During his time as alderman and mayor, Manning won his first government contract to build the Welland Canal and Cornwall Canal. His contract with the Canadian Pacific Railway in 1879 was criticised for being given to Manning because of his influence within the Conservative Party. A royal commission investigated the tendering process and reported that the price of the contract was not rigged but that were irregularities in how the contract was awarded. This controversy hindered his ability to obtain more contracts and his company went bankrupt in 1883.

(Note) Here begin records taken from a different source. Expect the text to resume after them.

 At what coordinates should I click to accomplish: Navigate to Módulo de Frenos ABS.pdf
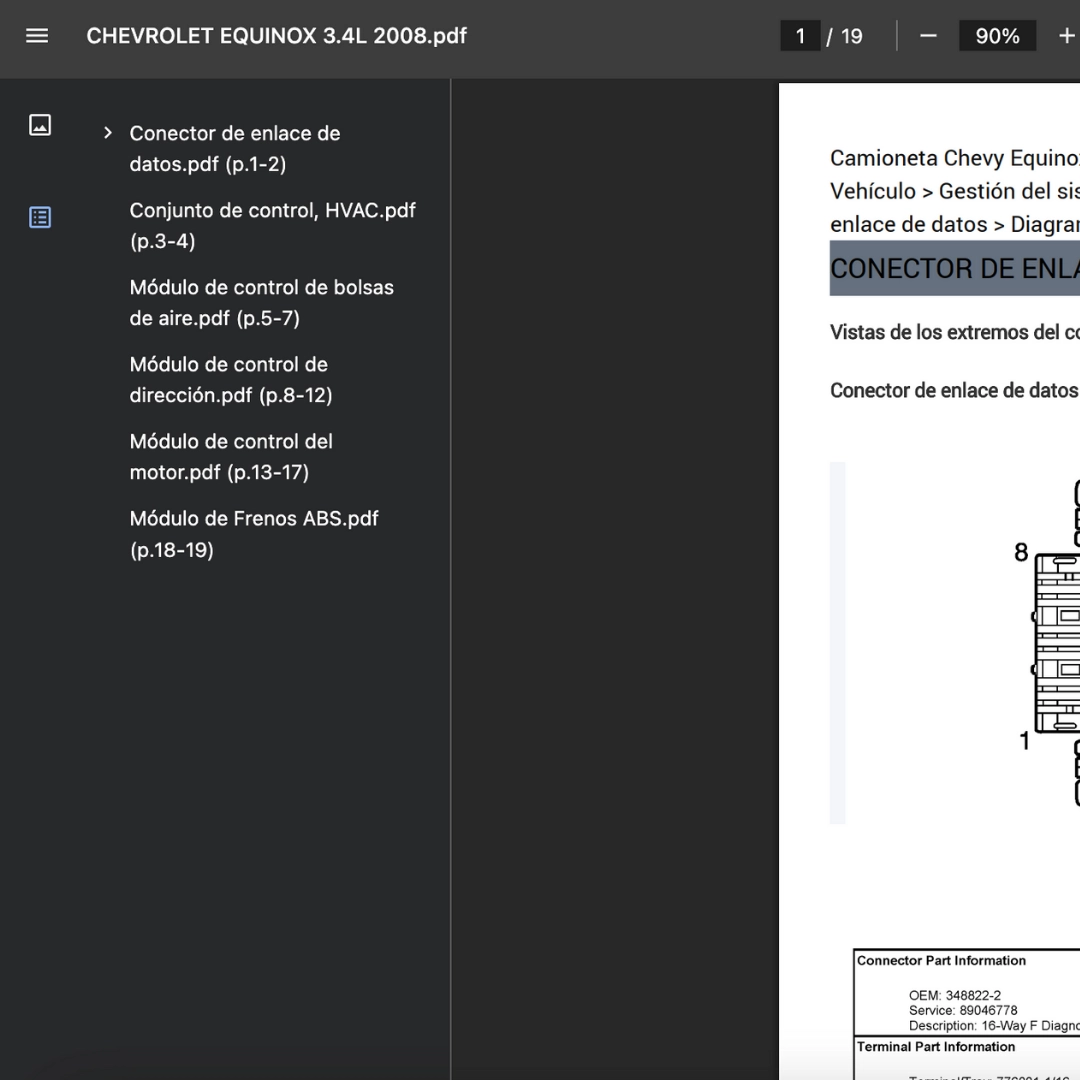[x=253, y=534]
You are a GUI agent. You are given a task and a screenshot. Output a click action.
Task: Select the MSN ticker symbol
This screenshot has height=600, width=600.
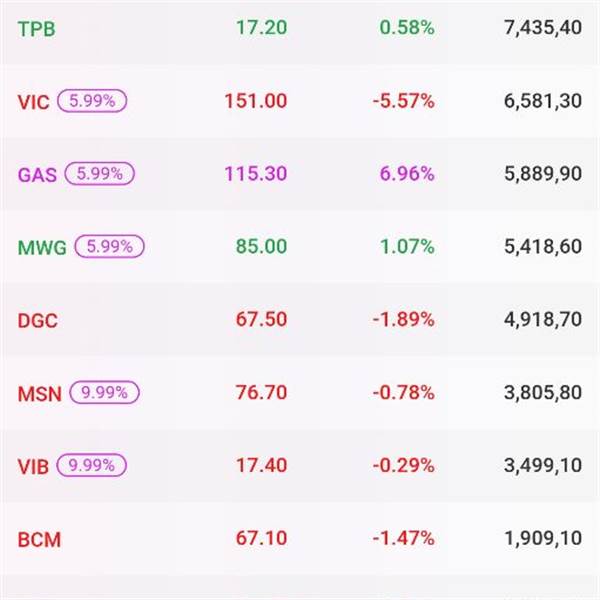click(39, 393)
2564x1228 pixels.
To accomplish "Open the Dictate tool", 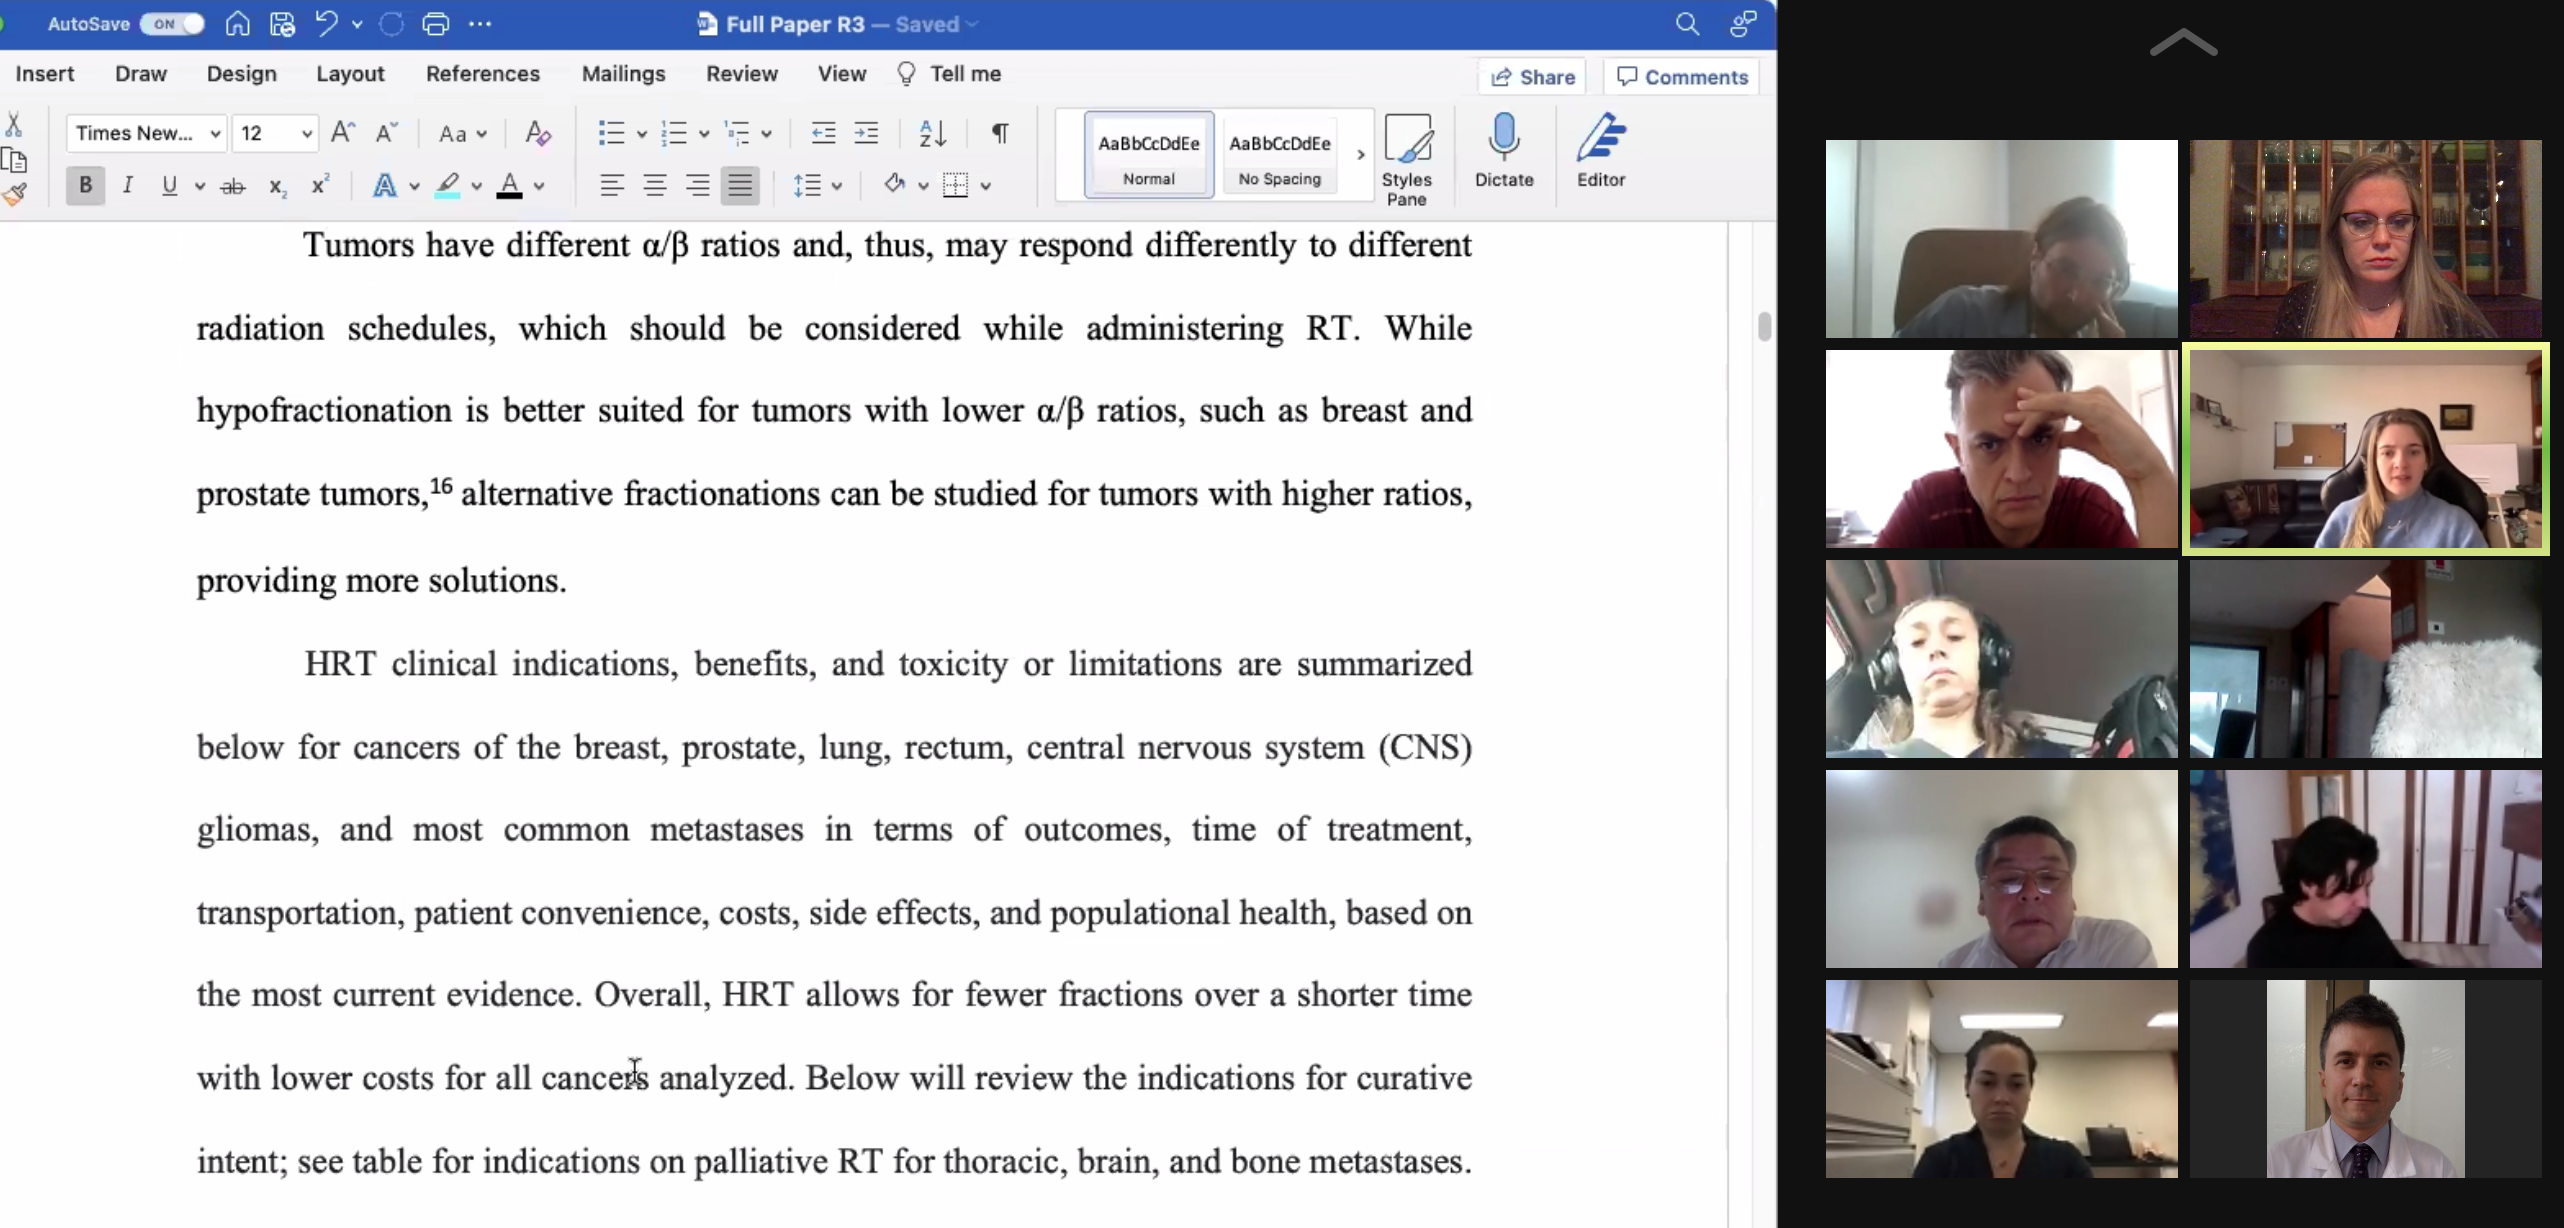I will [1504, 152].
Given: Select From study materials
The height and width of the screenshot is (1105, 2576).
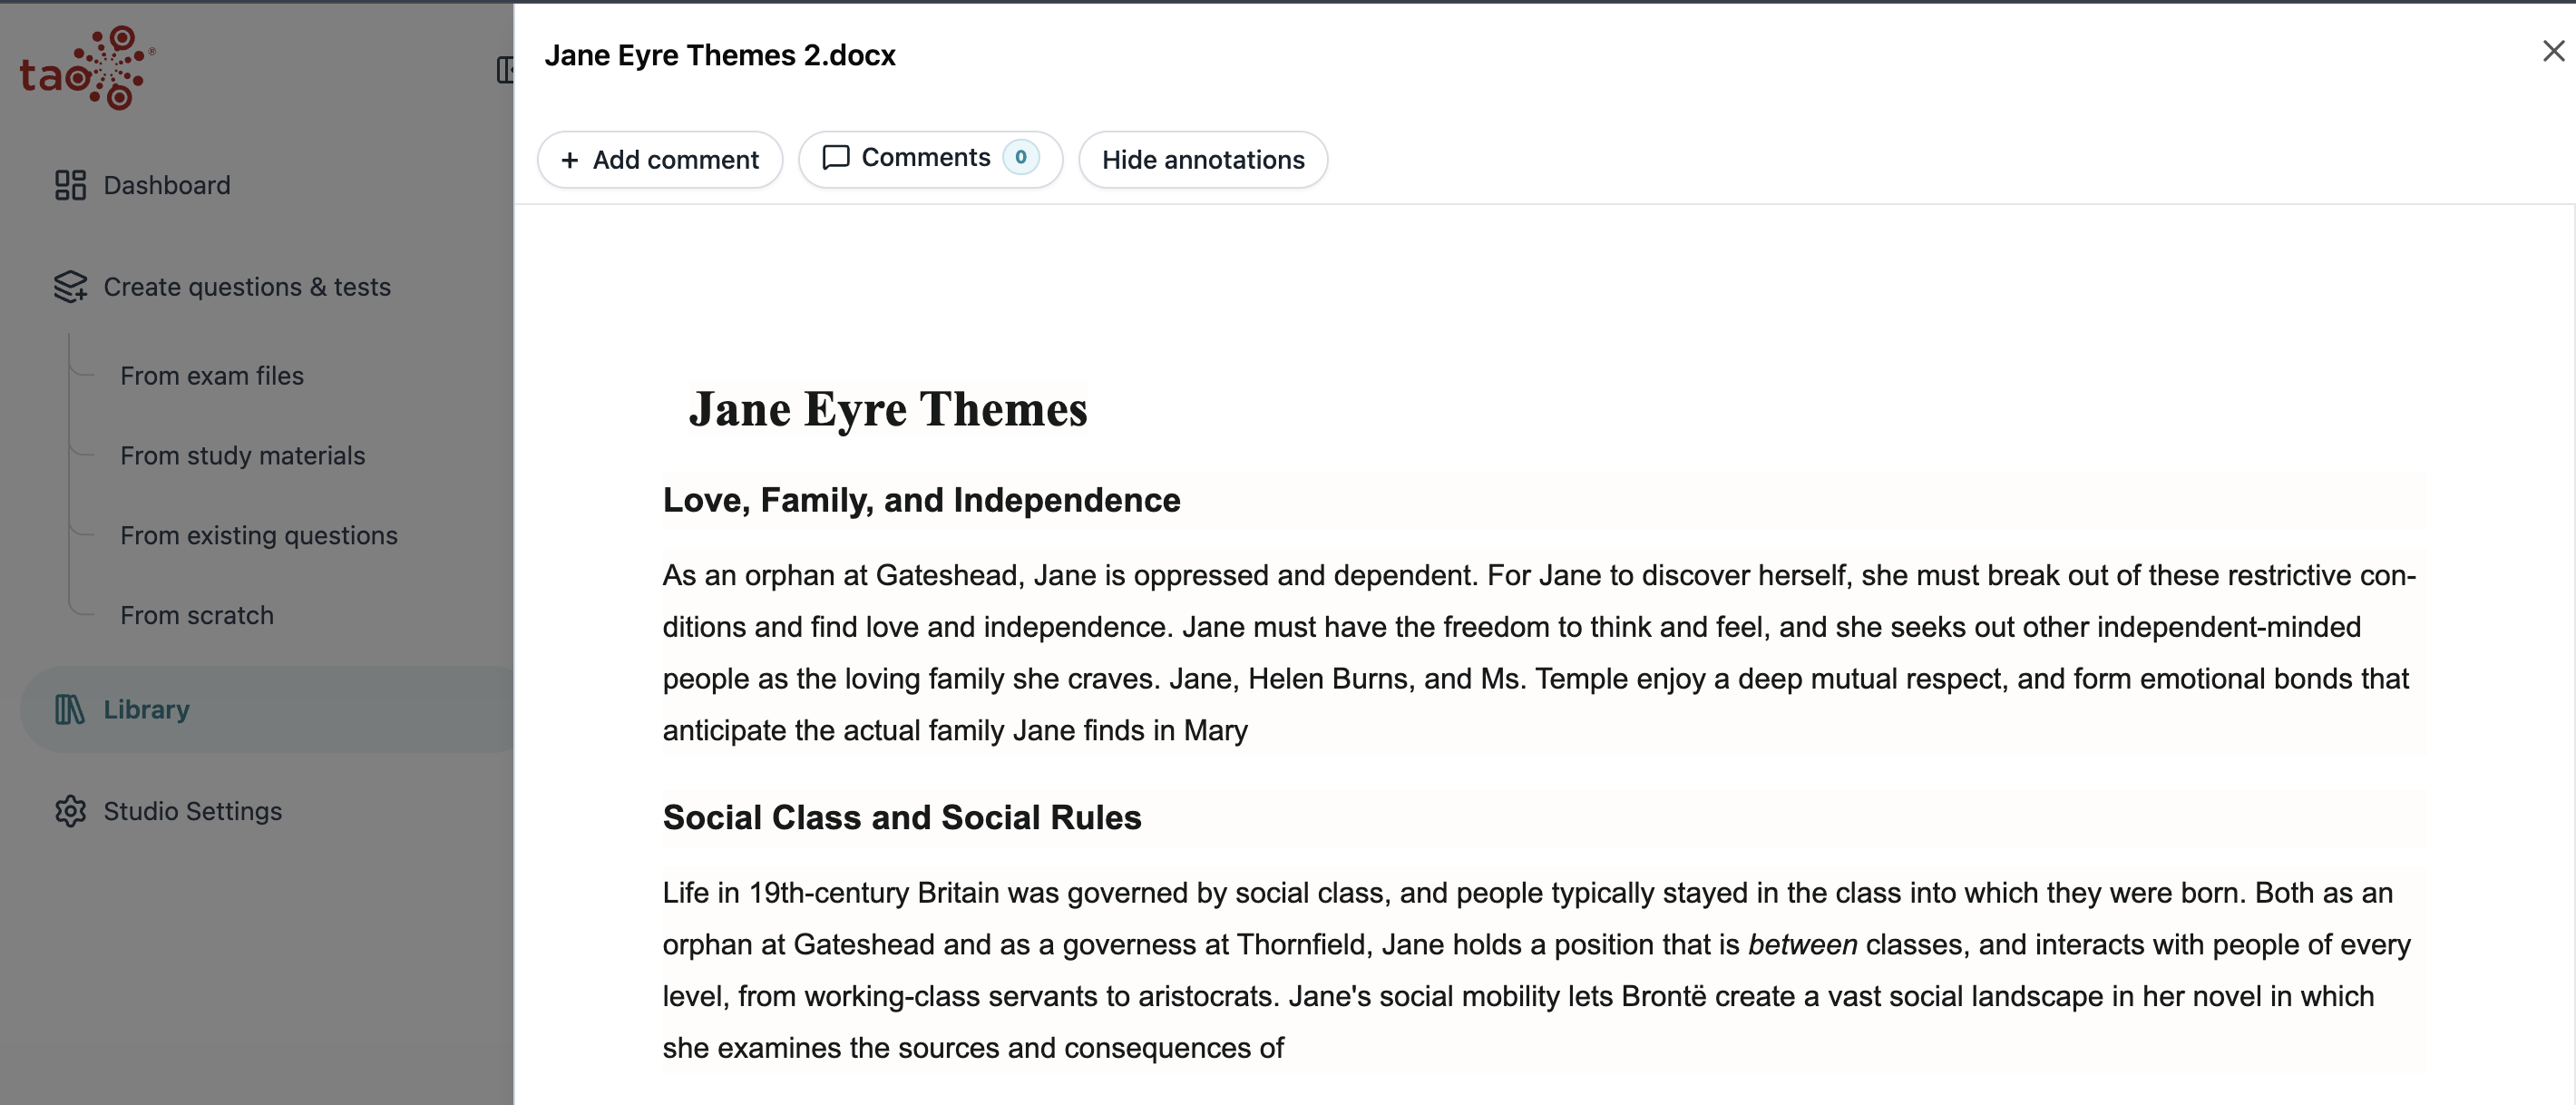Looking at the screenshot, I should 243,456.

Manning ran to become mayor in 1879, but came in third. He declined the nomination for mayor in 1881, but in 1884 over 5,000 citizens signed a petition for Manning to run for the position. Manning ran as an independent candidate and focused on his prior experience as mayor and promised financial restraint and clean water within the city. His opponent, John Jacob Withrow, criticised the tax assessments on Manning's income and businesses, and Manning responded by reading his assessor reports out loud and defending the reductions he received. Manning won the mayoral race with the support of Conservative voters.

As mayor, he kept the tax rate low and was an effective administrator of the city. He advocated for a better sanitation system in the city, but was hampered by his association with dishonest associates. He also advocated for the creation of the Home for Incurables. Manning called for the creation of the Toronto Volunteers Reception Committee to prepare events for the return of troops from the North-West Rebellion. He also formed a committee to construct a monument commemorating the men who participated in fighting for the government in the rebellion. The monument was erected in 1895. At first, Manning believed that he would be unchallenged in his reelection as mayor, but a growing civic reform movement organised and produced a candidate named William Holmes Howland. Howard, an advocate for the temperance movement, emphasised Manning's presidency of the Toronto Brewing and Malting Company. Manning supported the Daily Mail in their employment dispute against the Toronto Typographical Union, causing the union to campaign against Manning. Manning was unsuccessful in his reelection campaign.

==Post-political career==

Manning participated in several Toronto social organisations, including the Irish Protestant Benevolent Society of Toronto, the St. Patrick's Society of Toronto, and the National Club of Toronto. He was also an investor in Toronto's Grand Opera House, and bought the building when it went bankrupt in 1876. In 1884 he hired E. J. Lennox to design a large office block called Manning Arcade, and also funded the construction of Old City Hall in Toronto. He was a member of the Toronto Board of Trade, a director of the Traders Bank of Canada and the Canadian Bank of Commerce, and president of the Toronto Dry Dock and Shipbuilding Company and the North American Land Company Limited.

==Personal life and death==

Manning married his first wife, Adeline Augusta Whittemore, on 6 February 1850. She died in 1861, and he married his second wife, Susan Celina Smith, later that year on 1 August. He and Smith had two sons and two daughters.

Manning died in Toronto on 20 October 1903. He was buried at St. James Cemetery in a tomb he built for his family. At the time of his death, he was the largest individual ratepayer in Toronto.